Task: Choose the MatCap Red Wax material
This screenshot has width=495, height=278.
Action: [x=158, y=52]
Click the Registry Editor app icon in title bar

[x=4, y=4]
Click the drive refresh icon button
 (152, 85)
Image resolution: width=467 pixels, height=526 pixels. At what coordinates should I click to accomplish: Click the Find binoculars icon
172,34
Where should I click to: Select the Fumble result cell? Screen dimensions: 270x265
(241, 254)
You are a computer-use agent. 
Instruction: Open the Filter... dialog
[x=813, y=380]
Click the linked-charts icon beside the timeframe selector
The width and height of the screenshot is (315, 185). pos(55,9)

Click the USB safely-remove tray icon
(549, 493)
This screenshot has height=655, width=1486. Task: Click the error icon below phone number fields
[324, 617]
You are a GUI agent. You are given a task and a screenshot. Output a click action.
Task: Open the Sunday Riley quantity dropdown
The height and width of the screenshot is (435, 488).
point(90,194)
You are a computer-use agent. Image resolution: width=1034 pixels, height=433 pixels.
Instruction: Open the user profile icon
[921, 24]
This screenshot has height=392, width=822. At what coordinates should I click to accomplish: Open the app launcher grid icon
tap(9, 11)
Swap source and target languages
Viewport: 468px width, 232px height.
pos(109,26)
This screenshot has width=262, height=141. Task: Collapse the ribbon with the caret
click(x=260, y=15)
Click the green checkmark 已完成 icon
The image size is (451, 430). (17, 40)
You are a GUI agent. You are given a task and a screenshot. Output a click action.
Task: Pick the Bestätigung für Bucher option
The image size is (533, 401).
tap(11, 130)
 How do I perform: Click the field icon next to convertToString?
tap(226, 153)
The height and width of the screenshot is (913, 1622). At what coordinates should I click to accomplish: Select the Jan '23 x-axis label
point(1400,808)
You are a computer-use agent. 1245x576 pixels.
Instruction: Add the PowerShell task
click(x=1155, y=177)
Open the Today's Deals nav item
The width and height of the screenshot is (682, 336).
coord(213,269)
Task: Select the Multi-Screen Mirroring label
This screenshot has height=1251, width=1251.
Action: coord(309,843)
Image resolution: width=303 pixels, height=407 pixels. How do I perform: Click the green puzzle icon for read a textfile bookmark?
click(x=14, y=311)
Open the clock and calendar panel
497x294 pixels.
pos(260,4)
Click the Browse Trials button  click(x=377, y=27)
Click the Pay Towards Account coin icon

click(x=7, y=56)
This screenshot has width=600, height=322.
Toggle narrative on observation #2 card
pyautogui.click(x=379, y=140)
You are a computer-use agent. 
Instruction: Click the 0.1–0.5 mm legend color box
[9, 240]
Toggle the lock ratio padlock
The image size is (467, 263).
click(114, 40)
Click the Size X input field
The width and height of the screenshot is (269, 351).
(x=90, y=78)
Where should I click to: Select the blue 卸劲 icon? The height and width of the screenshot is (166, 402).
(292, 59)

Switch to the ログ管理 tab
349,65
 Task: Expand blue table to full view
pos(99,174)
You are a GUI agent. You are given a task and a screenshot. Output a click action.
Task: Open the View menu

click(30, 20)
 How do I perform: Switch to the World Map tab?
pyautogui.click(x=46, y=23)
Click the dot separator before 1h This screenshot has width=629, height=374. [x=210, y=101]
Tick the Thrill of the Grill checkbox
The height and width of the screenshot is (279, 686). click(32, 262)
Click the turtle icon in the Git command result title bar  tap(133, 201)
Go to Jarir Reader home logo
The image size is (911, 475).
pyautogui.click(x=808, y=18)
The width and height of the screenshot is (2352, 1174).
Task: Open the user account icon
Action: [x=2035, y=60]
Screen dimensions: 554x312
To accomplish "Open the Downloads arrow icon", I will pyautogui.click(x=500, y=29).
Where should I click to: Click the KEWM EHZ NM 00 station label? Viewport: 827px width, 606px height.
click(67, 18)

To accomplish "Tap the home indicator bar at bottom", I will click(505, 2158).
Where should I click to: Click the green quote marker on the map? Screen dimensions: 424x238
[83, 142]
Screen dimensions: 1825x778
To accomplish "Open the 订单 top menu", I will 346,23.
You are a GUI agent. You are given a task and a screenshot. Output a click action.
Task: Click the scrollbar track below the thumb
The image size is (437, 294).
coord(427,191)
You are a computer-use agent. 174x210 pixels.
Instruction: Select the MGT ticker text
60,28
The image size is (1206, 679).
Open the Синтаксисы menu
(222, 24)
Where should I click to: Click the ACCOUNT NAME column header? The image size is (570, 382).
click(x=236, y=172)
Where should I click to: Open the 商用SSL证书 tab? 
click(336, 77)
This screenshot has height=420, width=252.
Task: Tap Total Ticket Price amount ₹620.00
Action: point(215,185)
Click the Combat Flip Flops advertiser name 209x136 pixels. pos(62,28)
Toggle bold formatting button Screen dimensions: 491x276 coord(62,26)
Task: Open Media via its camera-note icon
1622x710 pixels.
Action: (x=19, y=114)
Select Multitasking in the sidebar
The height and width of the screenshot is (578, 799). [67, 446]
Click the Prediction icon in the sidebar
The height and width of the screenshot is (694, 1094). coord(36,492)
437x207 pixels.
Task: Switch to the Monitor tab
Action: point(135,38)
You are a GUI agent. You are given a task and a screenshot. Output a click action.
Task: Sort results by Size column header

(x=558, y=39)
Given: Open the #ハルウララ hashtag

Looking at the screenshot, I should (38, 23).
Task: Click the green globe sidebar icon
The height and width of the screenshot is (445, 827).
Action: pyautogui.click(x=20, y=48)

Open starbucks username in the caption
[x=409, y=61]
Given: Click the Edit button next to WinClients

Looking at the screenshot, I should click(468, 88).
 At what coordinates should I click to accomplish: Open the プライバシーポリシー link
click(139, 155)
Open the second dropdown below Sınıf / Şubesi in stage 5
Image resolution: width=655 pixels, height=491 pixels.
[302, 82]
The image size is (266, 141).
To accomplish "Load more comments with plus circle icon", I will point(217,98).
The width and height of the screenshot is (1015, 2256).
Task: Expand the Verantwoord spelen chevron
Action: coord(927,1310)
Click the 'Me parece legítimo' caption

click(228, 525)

:::::

# [WORK REQUIRED]
Work through the material and count the lines containing "home". Answer with the number alone.

# [WRITTEN SOLUTION]
2